[Records from a data source]
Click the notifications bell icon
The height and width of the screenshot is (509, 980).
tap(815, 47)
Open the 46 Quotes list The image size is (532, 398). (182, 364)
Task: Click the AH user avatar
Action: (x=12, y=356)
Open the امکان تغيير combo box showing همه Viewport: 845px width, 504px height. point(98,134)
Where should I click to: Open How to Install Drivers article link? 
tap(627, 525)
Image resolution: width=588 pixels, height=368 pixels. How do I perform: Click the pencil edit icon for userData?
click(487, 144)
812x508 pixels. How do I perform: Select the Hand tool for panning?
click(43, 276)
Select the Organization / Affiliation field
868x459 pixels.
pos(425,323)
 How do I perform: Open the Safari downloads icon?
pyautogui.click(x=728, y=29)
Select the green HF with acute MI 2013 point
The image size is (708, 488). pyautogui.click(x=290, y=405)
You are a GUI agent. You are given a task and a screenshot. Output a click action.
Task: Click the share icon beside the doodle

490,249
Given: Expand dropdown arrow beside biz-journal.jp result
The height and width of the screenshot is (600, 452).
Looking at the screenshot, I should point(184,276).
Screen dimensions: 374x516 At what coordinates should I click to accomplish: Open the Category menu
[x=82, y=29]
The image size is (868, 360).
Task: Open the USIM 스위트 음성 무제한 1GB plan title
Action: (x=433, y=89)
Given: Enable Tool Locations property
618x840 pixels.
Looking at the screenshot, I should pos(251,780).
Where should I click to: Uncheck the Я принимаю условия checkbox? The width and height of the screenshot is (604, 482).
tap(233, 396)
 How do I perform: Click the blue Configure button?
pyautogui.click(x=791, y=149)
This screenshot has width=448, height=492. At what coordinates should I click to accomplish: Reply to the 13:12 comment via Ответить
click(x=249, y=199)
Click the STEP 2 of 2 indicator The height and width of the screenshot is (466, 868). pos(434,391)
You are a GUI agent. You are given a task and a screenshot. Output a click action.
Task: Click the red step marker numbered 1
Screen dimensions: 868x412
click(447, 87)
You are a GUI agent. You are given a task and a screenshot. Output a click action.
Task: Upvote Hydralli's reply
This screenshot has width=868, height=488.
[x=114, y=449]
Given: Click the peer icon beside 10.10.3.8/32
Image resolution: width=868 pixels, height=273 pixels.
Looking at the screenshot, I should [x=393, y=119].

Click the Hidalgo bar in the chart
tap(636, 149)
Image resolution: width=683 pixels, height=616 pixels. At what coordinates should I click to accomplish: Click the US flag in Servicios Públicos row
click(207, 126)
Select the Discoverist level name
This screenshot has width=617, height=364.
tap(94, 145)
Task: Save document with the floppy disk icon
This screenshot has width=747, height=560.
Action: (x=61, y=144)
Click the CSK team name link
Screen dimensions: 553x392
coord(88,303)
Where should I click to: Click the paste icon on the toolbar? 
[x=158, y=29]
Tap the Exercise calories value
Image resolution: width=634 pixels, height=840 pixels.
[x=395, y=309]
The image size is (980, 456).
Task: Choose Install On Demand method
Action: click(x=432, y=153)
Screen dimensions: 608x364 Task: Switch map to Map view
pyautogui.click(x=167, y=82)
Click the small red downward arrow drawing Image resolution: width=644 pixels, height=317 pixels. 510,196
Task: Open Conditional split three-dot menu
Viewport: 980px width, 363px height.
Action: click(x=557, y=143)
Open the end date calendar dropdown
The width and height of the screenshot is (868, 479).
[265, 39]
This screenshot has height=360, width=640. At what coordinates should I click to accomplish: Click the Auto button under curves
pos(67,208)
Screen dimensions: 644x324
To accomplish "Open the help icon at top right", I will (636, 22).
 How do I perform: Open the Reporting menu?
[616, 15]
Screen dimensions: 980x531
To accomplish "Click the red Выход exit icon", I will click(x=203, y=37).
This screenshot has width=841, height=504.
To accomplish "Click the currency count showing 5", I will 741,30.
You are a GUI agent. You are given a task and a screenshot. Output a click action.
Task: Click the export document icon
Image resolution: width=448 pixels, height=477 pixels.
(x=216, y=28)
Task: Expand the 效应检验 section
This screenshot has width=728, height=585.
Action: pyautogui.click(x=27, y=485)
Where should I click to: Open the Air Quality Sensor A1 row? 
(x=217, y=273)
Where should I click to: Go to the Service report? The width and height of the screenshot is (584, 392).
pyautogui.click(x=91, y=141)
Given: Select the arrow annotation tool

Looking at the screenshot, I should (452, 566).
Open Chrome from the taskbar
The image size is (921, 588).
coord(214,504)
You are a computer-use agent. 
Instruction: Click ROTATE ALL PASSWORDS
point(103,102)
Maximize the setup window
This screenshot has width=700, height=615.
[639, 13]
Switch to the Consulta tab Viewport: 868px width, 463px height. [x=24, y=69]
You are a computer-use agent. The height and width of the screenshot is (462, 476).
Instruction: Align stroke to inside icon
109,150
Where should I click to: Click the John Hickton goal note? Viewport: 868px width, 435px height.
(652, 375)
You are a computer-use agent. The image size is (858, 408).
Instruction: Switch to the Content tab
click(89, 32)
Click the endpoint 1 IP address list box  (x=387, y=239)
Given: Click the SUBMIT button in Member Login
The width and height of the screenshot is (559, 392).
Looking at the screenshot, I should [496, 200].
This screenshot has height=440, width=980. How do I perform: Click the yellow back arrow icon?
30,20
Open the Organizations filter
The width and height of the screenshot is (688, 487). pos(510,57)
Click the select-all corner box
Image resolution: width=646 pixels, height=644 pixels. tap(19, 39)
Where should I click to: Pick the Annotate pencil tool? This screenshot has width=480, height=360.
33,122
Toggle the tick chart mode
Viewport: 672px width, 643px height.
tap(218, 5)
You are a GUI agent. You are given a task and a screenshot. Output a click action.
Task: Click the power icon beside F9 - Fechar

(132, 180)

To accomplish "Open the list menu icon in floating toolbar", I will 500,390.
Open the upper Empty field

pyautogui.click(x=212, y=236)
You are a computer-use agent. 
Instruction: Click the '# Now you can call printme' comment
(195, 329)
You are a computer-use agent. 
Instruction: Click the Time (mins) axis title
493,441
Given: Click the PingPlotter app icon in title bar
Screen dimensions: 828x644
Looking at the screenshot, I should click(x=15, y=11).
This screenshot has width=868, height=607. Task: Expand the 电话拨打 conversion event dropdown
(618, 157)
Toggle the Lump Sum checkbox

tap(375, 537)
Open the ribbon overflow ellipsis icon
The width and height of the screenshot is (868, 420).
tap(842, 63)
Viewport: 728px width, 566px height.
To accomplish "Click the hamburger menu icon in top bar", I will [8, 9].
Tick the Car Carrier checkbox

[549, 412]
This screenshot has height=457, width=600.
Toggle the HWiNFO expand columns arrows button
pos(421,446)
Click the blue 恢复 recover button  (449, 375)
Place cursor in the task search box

▶ Directions for this task:
Copy exactly the stretch of data above from the line with "This screenshot has width=728, height=585." through the line with "Given: Click the SUBMIT", and omit all other lines.

▶ Response:
This screenshot has width=728, height=585.
Action: pyautogui.click(x=27, y=485)
Where should I click to: Open the Air Quality Sensor A1 row? 
(x=217, y=273)
Where should I click to: Go to the Service report? The width and height of the screenshot is (584, 392).
pyautogui.click(x=91, y=141)
Given: Select the arrow annotation tool

Looking at the screenshot, I should (452, 566).
Open Chrome from the taskbar
The image size is (921, 588).
coord(214,504)
You are a computer-use agent. 
Instruction: Click ROTATE ALL PASSWORDS
point(103,102)
Maximize the setup window
This screenshot has width=700, height=615.
[639, 13]
Switch to the Consulta tab Viewport: 868px width, 463px height. [x=24, y=69]
You are a computer-use agent. The height and width of the screenshot is (462, 476).
Instruction: Align stroke to inside icon
109,150
Where should I click to: Click the John Hickton goal note? Viewport: 868px width, 435px height.
(652, 375)
You are a computer-use agent. The image size is (858, 408).
Instruction: Switch to the Content tab
click(89, 32)
Click the endpoint 1 IP address list box  (x=387, y=239)
Given: Click the SUBMIT button in Member Login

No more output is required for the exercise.